Разумеется, и израильтянин, как человек, даже из практических оснований не мог уклониться от теоретического созерцания и преклонения перед природой. Но прославляя мощь и величие природы, он только прославлял мощь и величие Иеговы. Эта мощь Иеговы проявляется наиболее ярко в чудесных творениях, созданных им ко благу Израиля. Следовательно, прославляя эту мощь, израильтянин опять-таки имеет в виду самого себя. Он прославляет величие природы по тем же соображениям, по которым победитель преувеличивает силу своего противника, чтобы тем в большей степени удовлетворить свое тщеславие и еще более себя прославить. Велика и могущественна природа, созданная Иеговой, но еще более велико и могущественно себялюбие Израиля. Ради него останавливается солнце; ради него, при объявлении закона, происходит землетрясение; одним словом, ради него изменяется все существо природы. «Вся тварь снова свыше преобразовалась в своей природе, повинуясь особым повелениям, дабы сыны твои сохранились невредимыми.» (Премуд. 19, 6). Бог, по Филону, дал Моисею власть над всей природой; каждая стихия повиновалась ему, как владыке природы. Потребность Израиля всесильный мировой закон, нужда Израиля — судьба мира. Иегова есть признание Израилем святости и необходимости своего существования — необходимости, которая превращает в ничто бытие природы, бытие других народов. Иегова — salus populi, спасение Израиля, в жертву которому должно быть принесено все, стоящее на его дороге. Иегова — исключительный монархический эгоизм, истребительный гнев в пламенных очах мстительного Израиля; одним словом, Иегова есть «я» Израиля, конечная цель и владыка природы. Итак в силе природы израильтянин прославляет силу Иеговы, а в силе Иеговы силу собственного самосознания. «Слава тебе, Боже! Бог — помощь наша, Бог — спасение наше!» «Бог — сила моя». «Сам Бог повиновался слову героя, ибо он, сам Иегова, сражался перед Израилем». «Иегова — Бог войны».[67]

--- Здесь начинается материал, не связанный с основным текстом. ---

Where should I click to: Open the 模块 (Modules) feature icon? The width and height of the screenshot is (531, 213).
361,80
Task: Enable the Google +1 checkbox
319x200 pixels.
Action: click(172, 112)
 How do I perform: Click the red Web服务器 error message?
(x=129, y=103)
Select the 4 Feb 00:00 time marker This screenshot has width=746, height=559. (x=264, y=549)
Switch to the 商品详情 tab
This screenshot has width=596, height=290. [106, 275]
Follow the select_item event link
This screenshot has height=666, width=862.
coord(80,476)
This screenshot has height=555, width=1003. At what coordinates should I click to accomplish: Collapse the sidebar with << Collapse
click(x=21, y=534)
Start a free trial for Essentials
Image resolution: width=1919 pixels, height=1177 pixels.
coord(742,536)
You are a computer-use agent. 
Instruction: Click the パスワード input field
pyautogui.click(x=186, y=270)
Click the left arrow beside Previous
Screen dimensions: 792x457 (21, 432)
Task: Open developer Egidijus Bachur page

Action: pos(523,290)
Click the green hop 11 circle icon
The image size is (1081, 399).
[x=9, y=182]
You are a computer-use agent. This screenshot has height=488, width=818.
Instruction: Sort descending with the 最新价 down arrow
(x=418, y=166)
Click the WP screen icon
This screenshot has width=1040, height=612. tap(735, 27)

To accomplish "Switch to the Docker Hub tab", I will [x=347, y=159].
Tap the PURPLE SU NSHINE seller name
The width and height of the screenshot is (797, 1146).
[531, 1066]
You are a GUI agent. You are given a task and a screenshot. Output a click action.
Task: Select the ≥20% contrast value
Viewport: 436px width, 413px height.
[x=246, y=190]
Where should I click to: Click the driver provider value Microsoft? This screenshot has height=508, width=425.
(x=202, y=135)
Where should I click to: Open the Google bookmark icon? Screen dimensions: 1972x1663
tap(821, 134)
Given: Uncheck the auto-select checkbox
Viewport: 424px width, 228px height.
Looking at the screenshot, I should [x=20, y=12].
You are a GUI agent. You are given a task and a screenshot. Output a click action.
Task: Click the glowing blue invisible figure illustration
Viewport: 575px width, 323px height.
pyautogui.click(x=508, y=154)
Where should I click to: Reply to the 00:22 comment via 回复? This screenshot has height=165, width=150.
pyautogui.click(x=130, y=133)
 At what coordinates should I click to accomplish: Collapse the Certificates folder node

Со временем в отдельных головах идее Иеговы расширилась, и любовь его распространилась на людей вообще, что мы встречаем, например, у автора книги Ионы. Но это не изменяет существенного характера израильской религии. Бог отцов, с которым связываются самые дорогие воспоминания, древний исторический Бог останется навсегда основанием религии.[68]
ГЛАВА ТРИНАДЦАТАЯ
Сила чувства или тайна молитвы
Израиль есть историческое определение своеобразной природы религиозного сознания, при чем здесь это сознание суживалось еще национальными интересами. Если отбросить национальную ограниченность, то получится христианская религия, иудейство есть мирское христианство, а христианство — духовное иудейство. Христианская религия есть очищенная от национального эгоизма иудейская религия и в то же время новая, другая религия; ибо всякая реформация, всякое очищение религии влечет за собой ее существенное изменение, потому что здесь даже незначительное имеет значение. Для еврее Израиль был посредником, связующим звеном между Богом и человеком; в его отношениях к Иегове обнаруживалось его отношение к себе, как Израилю. Иегова олицетворял собою Израиль, был его самосознанием, объективированным как абсолютная сущность, национальной совестью, всеобщим законом, средоточием политики.[69] Отбросьте ограниченность национального самосознания, и вместо Израиля у вас получится человек. Израильтянин объективировал в Иегове свою национальную сущность, а христианин объективировал в Боге освобожденную от национализма человеческую и при этом субъективно человеческую сущность.[70] Как Израиль возводил необходимость своего существования на степень мирового закона и в силу этой необходимости обожествлял свою политическую мстительность; так и христианин обратил в могущественные мировые законы потребноѵти человеческой души. Чудеса христианства, которые так же хорошо характеризуют христианство, как чудеса ветхого завета иудейство, способствуют не благу одной какой-нибудь нации, а благу ч е л о в е к а — но только человека, верующего во Христа; ибо христианство, становясь в противоречие с истинным, универсальным человеческим сердцем, признает человеком только христианина. Но об этом роковом ограничении будет речь ниже. В христианстве иудейский э г о и з м одухотворился в субъективность, и цель иудейской религии, желание земного благополучия, превратилась в цель христианскую, в стремление к блаженству небесному. Но христианская субъективность есть тотже эгоизм.
Высшее понятие, Бог какой-нибудь политической общины, народа, политика которого выражается в форме религии, есть закон, сознание закона, как абсолютной божественной власти. Высшее понятие, Бог чуждого мира и политики человеческого чувства есть любовь — любовь, приносящая в жертву своему возлюбленному все сокровища неба и земли, любовь, считающая законом желание возлюбленного, а силой — неограниченную мощь фантазии, чудодейственную силу мысли.